What are the main rules for Islamic finance? Bank of London and the Middle East (BLME), a Sharia compliant bank, says the main principles of Islamic Finance is the avoidance of all haram (harmful) activities such as charging interest. In addition to the prohibition on charging interest, Islamic financial institutions must ensure that ambiguity (gharar) or gambling/speculation (maysair) is minimised in transactions and contracts. Complying with Sharia law also means that Islamic Financial Institutions are not permitted to invest in alcohol, pork, pornography or gambling.
How does Islamic finance work?
The overarching principle of Islamic finance is that all forms of interest are forbidden.
The Islamic financial model works on the basis of risk sharing. The customer and the bank share the risk of any investment on agreed terms, and divide any profits between them.
The main categories within Islamic finance are: Ijara, Ijara-wa-iqtina, Mudaraba, Murabaha and Musharaka.
* Ijara is a leasing agreement whereby the bank buys an item for a customer and then leases it back over a specific period.
* Ijara-wa-Iqtina is a similar arrangement, except that the customer is able to buy the item at the end of the contract.
* Mudaraba offers specialist investment by a financial expert in which the bank and the customer shares any profits. Customers risks losing their money if the investment is unsuccessful, although the bank will not charge a handling fee unless it turns a profit.
* Murabaha is a form of credit which enables customers to make a purchase without having to take out an interest bearing loan. The bank buys an item and then sells it on to the customer on a deferred basis.
* Musharaka is a investment partnership in which profit sharing terms are agreed in advance, and losses are pegged to the amount invested.
How long have these products been on offer?
Savings and deposit banks that complied with Sharia were launched in the 1960s, says BLME. However, it was not until the mid 70s that commercial banks began to emerge. The last 20 years has seen the expansion both geographically and across financial services of Islamic Banking. In 2004 the first UK Islamic Bank was authorised by the Financial Services Authority. Conventional banks also identified the potential of Islamic Banking and many have opened Islamic ‘windows’ over the last ten years.
Humphrey Percy, CEO of BLME, says: “Since its establishement in 2007, BLME has witnessed a growing demand among medium to high net worth individuals for a banking option that incorporates the transparent and ethical principles inherent in Islamic finance with competitive returns. With the financial climate improving, individuals are looking to diversify their investments that were previously solely held by UK high street banks.”
Who offers them?
There are over 500 financial institutions offering Islamic Finance in over 80 different countries, these range from retails banks to investment banks and asset managers. A recent estimate puts the Islamic Finance industry $1 trillion worth of assets and predicts that it will grow at between 10-15 per cent per annum. Lloyds TSB offers a current account together with a home-financing scheme. The Islamic Bank of Britain offers a Sharia compliant current account, mortgage and also a personal loan. HSBC offers a Islamic current account and mortgage. Bank of London and the Middle East offers a premier deposit account for investors with a minimum deposit of £50,000.

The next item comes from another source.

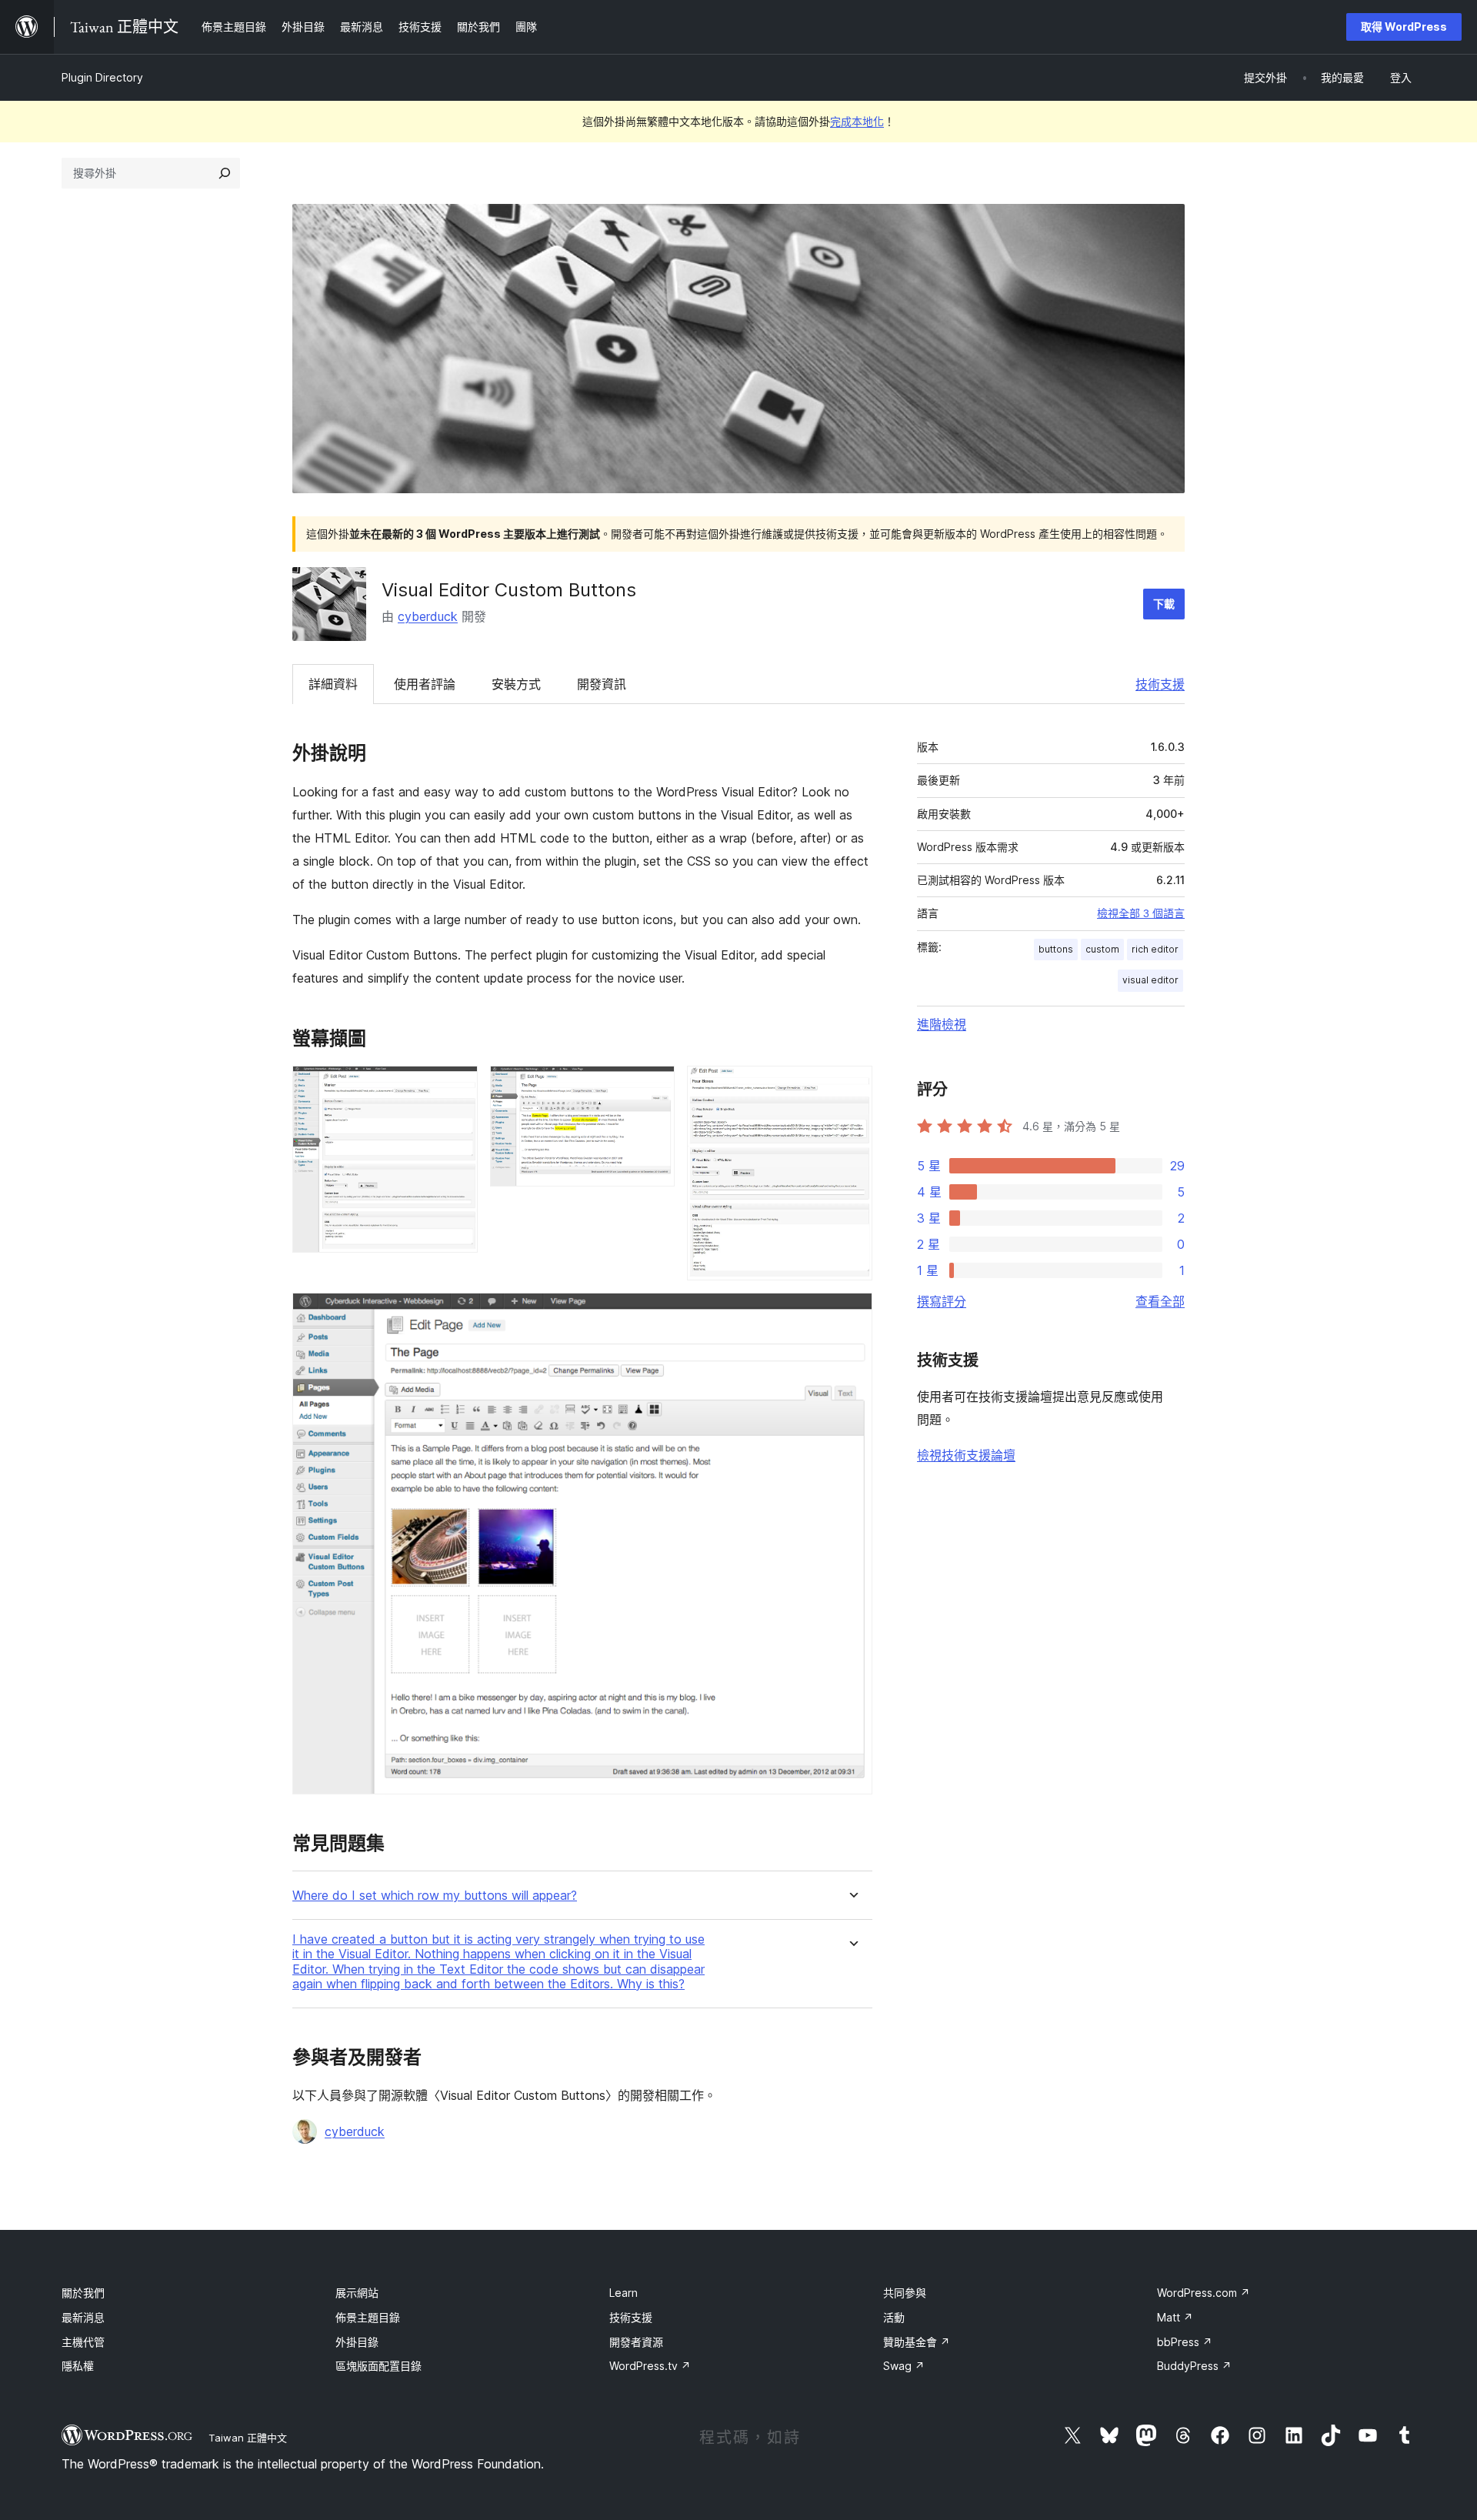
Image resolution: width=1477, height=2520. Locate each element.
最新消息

Lloyds TSB offers a current account together with a home-financing scheme. The Islamic Bank of Britain offers a Sharia compliant current account, mortgage and also a personal loan. HSBC offers a Islamic current account and mortgage.
Bank of London and the Middle East offers a premier deposit account for investors with a minimum deposit of £50,000.
A handful of other banks also offer financial products in the UK tailored for Muslims.
Can anyone else benefit from these products?
Both Muslims and non-Muslims can benefit from Islamic Finance as, by principle, it aims to be a more transparent and fairer system of finance. Many of the instruments or investment methods that have contributed to the financial crisis are not permitted by Sharia, such as short selling or non-asset backed derivatives.
BLME makes the point that there is no difference between how an individual or business would approach identifying an Islamic Bank or financial institution compared to a conventional one. Individuals should check that the Islamic Bank is authorised and regulated by the FSA to ensure they receive the same protection as they would with a conventional bank. It is important that individuals and business ask what benefits and terms they would receive and ensure that they select their provider on how they can meet these.
How do the banks make any money?
Although they cannot charge interest, the banks can profit from helping customers to purchase a property using a ijara or murabaha scheme. With an ijara scheme the bank makes money by charging the customer rent; with a murabaha scheme, a price is agreed at the outset which is more than the market value. This profit is deemed to be a reward for the risk that is assumed by the bank.